Zu tief saß der herrschenden Elite offensichtlich das Trauma von 1932 in der Erinnerung. Zwar waren 1950 Wahlen abgehalten und mit Hilfe des PRUD auch erwartungsgemäß gewonnen worden, aber schon im März 1951 wurde der landesweite Zusammenschluß der salvadorianischen Gewerkschaften CROS, nachdem er sich erfolgreich eine politischen Vereinahmung durch die Regierung widersetzt hatte, mit Verweis auf die „kommunistische Gefahr“ verboten und aufgelöst. Als im September 1952 Gerüchte über ernsthafte Putschversuche von Teilen der Armee die Runde machten, war für die Regierung die Urheberschaft klar: neben Anhängern der alten Ordnung wurden die Kommunisten dafür verantwortlich gemacht. Die Verhängung des Ausnahmezustandes und Zwangsmaßnahmen gegen die Opposition sollten einer „Guatemalisierung“ einen Riegel vorschieben. Im Nachbarland Guatemala war 1944 ebenfalls die herrschende Diktatur gestürzt worden. Anders aber als in El Salvador konnte sich hier eine breite Demokratie- und Reformbewegung entwickeln, die von den städtischen und bäuerlichen Volksmassen getragen wurde. 1952 wurde in Guatemala der allmächtige nordamerikanische Bananenkonzern United Fruit Company und unrentabel bewirtschafteter Großgrundbesitz teilweise enteignet und das Land an die Bauern übergeben. Aber selbst diese gemäßigte Variante einer Agrarreform fürchtete die salvadorianische Oligarchie trotz aller Modernisierungsabsichten wie der Teufel das Weihwasser. Das Motto hieß: begrenzte Teilreformen und eingeschränkte Demokratie, notfalls kombiniert mit Repression. Das Blutbad von 1932 zeitigte noch immer seine „beruhigende“ Wirkung und auch die damals etablierte Arbeitsteilung zwischen Oligarchie und Armeeführung blieb intakt. Auf dieser Grundlage konnte sich die 1948 begonnen Modernisierung zwischen Reform und Repression pendelnd bis zum „Fußballkrieg“ 1969 fortsetzen.

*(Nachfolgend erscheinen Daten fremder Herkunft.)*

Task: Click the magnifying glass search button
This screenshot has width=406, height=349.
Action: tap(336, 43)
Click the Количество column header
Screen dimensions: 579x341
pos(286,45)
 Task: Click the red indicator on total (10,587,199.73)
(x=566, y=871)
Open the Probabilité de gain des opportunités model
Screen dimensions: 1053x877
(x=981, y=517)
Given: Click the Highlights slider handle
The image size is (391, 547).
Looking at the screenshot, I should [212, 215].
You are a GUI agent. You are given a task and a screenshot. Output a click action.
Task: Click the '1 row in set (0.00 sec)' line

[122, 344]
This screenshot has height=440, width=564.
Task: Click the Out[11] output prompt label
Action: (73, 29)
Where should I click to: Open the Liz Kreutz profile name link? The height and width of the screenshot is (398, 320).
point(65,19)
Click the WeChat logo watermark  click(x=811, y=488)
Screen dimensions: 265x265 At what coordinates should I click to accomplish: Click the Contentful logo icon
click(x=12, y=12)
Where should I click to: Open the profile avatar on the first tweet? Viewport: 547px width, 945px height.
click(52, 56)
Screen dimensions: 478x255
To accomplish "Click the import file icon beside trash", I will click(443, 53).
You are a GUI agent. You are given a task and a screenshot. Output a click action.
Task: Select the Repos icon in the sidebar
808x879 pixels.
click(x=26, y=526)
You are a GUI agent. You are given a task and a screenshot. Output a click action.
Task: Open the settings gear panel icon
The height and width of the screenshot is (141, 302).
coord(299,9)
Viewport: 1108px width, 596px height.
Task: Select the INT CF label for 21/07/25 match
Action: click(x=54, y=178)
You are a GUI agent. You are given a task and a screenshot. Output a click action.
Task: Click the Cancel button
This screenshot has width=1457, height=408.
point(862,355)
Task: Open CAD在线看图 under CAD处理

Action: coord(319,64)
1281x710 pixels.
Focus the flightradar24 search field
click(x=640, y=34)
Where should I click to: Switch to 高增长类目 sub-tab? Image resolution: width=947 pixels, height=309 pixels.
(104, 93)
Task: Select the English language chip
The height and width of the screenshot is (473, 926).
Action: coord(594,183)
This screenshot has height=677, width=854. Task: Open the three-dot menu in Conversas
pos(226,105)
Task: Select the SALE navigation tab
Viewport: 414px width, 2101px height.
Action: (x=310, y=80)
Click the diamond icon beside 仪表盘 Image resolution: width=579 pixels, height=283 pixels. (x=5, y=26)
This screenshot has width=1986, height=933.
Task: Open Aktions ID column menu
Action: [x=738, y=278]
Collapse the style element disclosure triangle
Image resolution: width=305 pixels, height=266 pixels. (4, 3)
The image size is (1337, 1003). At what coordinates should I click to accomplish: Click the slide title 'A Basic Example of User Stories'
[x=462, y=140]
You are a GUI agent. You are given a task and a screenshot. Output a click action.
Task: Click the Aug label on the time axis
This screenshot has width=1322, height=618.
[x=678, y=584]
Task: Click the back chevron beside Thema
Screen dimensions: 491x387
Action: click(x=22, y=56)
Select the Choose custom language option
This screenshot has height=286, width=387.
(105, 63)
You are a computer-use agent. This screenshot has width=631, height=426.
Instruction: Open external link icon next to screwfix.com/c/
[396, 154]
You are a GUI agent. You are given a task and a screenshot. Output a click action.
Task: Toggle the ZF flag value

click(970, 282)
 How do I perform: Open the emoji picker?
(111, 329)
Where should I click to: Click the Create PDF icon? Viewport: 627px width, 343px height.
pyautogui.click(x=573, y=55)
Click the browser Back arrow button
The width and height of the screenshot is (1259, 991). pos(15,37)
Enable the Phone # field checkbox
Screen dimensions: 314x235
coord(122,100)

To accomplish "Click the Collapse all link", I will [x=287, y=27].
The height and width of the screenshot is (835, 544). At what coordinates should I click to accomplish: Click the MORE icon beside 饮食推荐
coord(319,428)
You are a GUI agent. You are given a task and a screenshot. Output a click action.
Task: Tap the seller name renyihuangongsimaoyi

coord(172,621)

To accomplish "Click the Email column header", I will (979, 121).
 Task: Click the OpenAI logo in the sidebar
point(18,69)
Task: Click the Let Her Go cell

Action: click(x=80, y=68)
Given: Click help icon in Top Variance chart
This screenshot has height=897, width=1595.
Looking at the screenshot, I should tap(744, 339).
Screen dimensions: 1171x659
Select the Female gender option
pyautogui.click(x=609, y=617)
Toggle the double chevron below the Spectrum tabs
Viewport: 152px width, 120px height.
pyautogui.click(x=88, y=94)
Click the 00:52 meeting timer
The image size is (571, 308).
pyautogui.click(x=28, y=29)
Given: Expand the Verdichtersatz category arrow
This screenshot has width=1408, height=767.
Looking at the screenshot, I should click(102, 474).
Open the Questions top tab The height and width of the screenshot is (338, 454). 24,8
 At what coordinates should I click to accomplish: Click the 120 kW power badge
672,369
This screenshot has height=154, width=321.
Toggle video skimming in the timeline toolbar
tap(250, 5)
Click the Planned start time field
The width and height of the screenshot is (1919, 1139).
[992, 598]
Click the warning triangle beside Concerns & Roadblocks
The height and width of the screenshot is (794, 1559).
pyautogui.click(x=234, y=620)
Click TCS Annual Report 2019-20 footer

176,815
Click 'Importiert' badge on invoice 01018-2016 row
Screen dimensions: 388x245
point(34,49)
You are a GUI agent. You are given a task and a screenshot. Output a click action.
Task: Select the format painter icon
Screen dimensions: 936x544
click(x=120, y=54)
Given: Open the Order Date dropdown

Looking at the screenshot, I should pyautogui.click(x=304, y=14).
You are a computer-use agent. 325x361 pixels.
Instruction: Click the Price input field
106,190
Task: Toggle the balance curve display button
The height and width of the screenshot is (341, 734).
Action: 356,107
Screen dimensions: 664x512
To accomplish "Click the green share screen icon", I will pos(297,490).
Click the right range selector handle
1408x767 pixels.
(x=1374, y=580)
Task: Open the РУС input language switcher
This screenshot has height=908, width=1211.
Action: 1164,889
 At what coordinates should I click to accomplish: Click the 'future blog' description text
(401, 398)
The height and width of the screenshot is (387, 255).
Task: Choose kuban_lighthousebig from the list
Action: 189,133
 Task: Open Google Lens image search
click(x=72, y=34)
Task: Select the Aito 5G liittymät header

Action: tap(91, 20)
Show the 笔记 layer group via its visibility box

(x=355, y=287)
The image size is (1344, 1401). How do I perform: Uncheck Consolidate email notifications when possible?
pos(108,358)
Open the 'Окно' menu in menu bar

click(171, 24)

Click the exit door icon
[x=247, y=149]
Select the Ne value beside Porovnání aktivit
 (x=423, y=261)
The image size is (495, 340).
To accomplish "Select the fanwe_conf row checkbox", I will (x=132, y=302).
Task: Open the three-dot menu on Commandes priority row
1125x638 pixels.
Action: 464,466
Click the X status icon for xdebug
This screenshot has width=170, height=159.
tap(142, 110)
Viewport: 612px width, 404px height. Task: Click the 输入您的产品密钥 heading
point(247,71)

Die blutig unterdrückten Massenproteste gegen die massive Fälschung der Wahlergebnisse von 1972 und 1977 signalisierten bereits das Ende dieser Modernisierungsära. Die Volksbewegung ließ sich nicht mehr kontrollieren und das Pendel schlug nun hart und heftig in Richtung Repression aus. Reformen zur Modernisierung des „ancien régime“ hatten sich damit erledigt. Auf 1932 und 1948 folgte die revolutionäre Krise von 1979/80. Ein 50jähriger Zyklus hatte sich vollendet. Erst die Legalisierung der FMLN als politische Partei und das damit auch von der Regierung anerkannte Kräftegleichgewicht eröffnen nach 12jährigem Bürgerkrieg wieder die Möglichkeit, Demokratie und Strukturreformen miteinander zu verbinden.

Augusto Farabundo Martí

genannt „el Negro“, geboren am 5. Mai 1893 in Teotepeque, studierte Rechtswissenschaft in San Salvador, gehörte 1925 zu den Begründern der der Mittelamerikanischen Kommunsistischen Partei, nach seiner Rückkehr aus dem Exil in Guatemala und Nikaragua einer der Führer der Federación Regional de Trabajadores de El Salvador, kämpfte 1928 und 1929 im Befreiungsheer Sandinos in den Bergen Segovias, nach seiner Trennung von diesem und einem Kurzaufenthalt in Mexiko kehrte er als salvadorianischer Repräsentant der Internationalen Roten Hilfe nach El Salvador zurück, wurde 1930 zum Mitbegründer der Kommunistischen Partei El Salvadors, zeichnete verantwortlich für die militärische Vorbereitung des Aufstandes von 1932 gegen die Regierung von General Hernández Martinez, wurde jedoch drei Tage vor Beginn des Aufstandes gefangengenommen und am 30. Januar 1993 von einem Miltärtribunal zum Tod durch Erschießen verurteilt; das Urteil wurde am 1. Februar 1932 vollstreckt.